Say TAJim1 raise-opens on my big blind. Since I know he raise-opens on the button with a pair of tens or better (hmm—did he read my strategy articles?), I call here with kings or better. Why not queens? With queens, half the pairs he would raise-open with are lower and half higher. Or he could have queens himself. I don’t like queens because he also raise-opens with any better hand than aces. If you include all the two pair hands and higher, a pair of queens is no longer right in the middle of the range of hands he might have. Also, whenever we both start with one pair, both improve, and my starting pair was worse, I lose one or more big bets after the draw. These factors do not offset the slight overlay I get from the abandoned small blind. Thus, kings are my cutoff. Now, if he takes two cards, I bet those kings, whether I improve or not. If I don’t improve and I check, he would just show down unless he improves, and the better hand takes the pot. Even if he started with aces, he’ll always take two cards, even if he has to keep a six as a kicker. He thinks he’s slowed me down, but he hasn’t. He’ll call me with just one pair when I bet. He won’t raise with two pair. Since three of the pairs he could have started with are worse than mine and only one better, I win three-fourths of those bets when he doesn’t improve. And he, seeing me bet just one pair, keeps calling. Yes, I lose the times he improves and I don’t. But since he improves less than a third of the time, I would lose out on all those calls that I would have got two-thirds of the time.

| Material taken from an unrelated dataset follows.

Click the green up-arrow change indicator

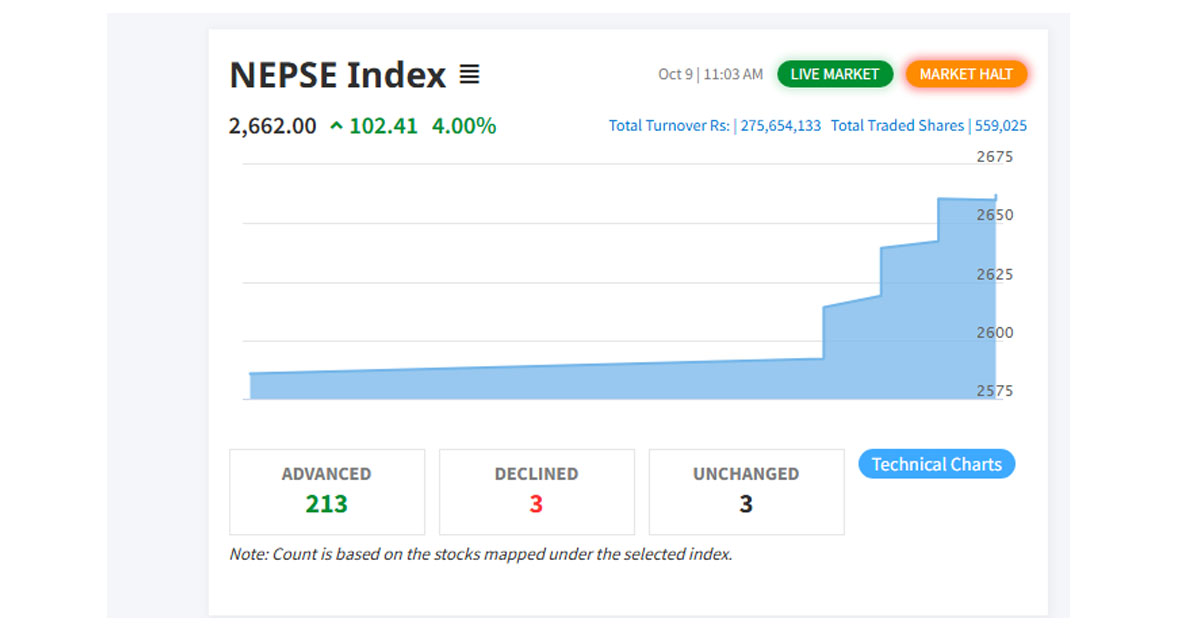click(336, 126)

Do I take two cards sometimes and not have trips? Yes. Do I do so to disguise my hand? Yes, but only rarely. Once in awhile I raise open with a big pair and no matter what the others do, I keep an ace kicker if I have one. This is extremely rare, and it is only for the purpose of persuading the others that if I take two cards I, like the rest of them, can’t possibly have trips. The only other time I take two cards when I don’t have trips is not for the purpose of disguising my hand but for giving myself the best chance of improvement. Specifically, a lot of players on the big blind just call with most two pair when someone raise-opens. They then usually check and call after the draw. Against such a player, if have raise-opened with a big pair and I have an ace to keep, I do. If I catch another ace, I bet. Otherwise I just show down. Sometimes they were drawing to a come hand and I win anyway, but often they started with two pair. If I know that all I need to win is two pair, then the best way to make precisely the hand that beats two pair is to keep an ace kicker and try for aces up.

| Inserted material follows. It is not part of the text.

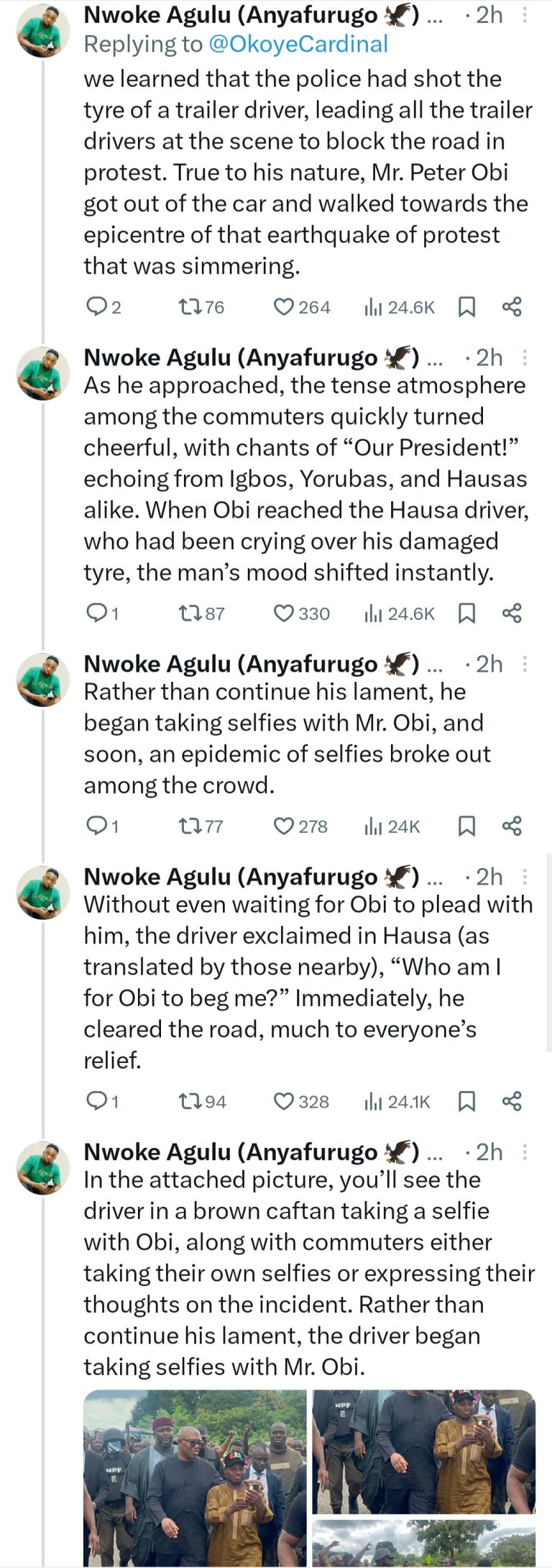Screen dimensions: 552x1568
Task: Bookmark the 'Who am I for Obi' tweet
Action: [466, 1102]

If I have to beat two pair smaller than aces up, drawing two is better than drawing three by about 3 percent. Many players call with two pair on the big blind but reraise with trips. They always take one card, however. Well, I know what they have by whether they reraised. If they reraised, I would never take two cards. I would call the reraise and draw three cards, not because I was a favorite, but because doing so was +EV (positive expected value). It’s a bit less than 7-to-1 against making trips or better when I draw three cards. However, I’m getting better than 9-to-1. Immediate pot odds are 5.5-to-1. My opponent will bet, I will raise, and he will call. That’s four small bets after the draw. Yes, some of those times I lose, but those times are offset by the times that I win three or four bets by beating three aces or a full house.

The bottom line of all this is that most players take two cards incorrectly in online draw poker. That’s something that hasn’t changed from when there was a lot of draw in b&ms.